Durante aquellas aventuras, Córum conoció la eternidad de la lucha entre el Caos y la Ley. Un alegre viajero de Lywm-an-Esh le aclaró las cosas («Es la voluntad de los Señores del Caos la que te domina», dijo. «Arioch es uno de ellos. Hace mucho tiempo hubo una guerra entre las fuerzas del Orden y las del Caos. Las fuerzas del Caos ganaron la guerra y sus Señores dominaron los Quince Planos y, tal y como yo entiendo las cosas, lo que hay más allá. Pero el Orden fue derrotado y sus dioses desaparecieron. Dicen que la Balanza Cósmica se inclinó demasiado en una dirección y por eso se producen tantos acontecimientos arbitrarios en el mundo. Dicen que una vez el mundo fue redondo en vez de plano...» «Algunas leyendas Vadhagh así lo dicen», le informó Córum. «Sí, pues los Vadhagh llegaron a su apogeo antes de que el Orden fuese desterrado. Por eso los Señores de las Espadas odian tanto a las Antiguas Razas. No han sido creadas por ellos. Pero los dioses no pueden inmiscuirse demasiado en asuntos de mortales, así que trabajan principalmente a través de los Mabdén...» Córum respondió: «¿Es ésa la verdad?» Hánafax se estremeció. «Es una verdad...».)
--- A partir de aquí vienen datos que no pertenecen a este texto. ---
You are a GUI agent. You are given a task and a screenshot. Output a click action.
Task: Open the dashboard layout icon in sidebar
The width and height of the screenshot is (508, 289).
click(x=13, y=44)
En las Tierras de la Llama, donde vivía la Reina Oo-resé, Córum vio una figura misteriosa que desapareció casi en el acto, tras matar a Hánafax con la Mano de Kwll, sabiendo ésta que pronto le traicionaría.

Descubrió que Arioch era el Caballero de las Espadas, y que Xiombarg, quien dominaba los cinco Planos siguientes, era la Reina de las Espadas, y que el más poderoso de todos los Señores del Caos era Mabelode, el Rey de las Espadas. Córum aprendió que los corazones de todos ellos estaban guardados en lugares donde no pudieran ser alcanzados. Después de nuevas aventuras en el castillo de Arioch, logró encontrar el corazón del Caballero de las Espadas y, para salvar su vida, lo destruyó, enviando a Arioch al limbo y permitiendo que Arkyn volviese a su antiguo reino.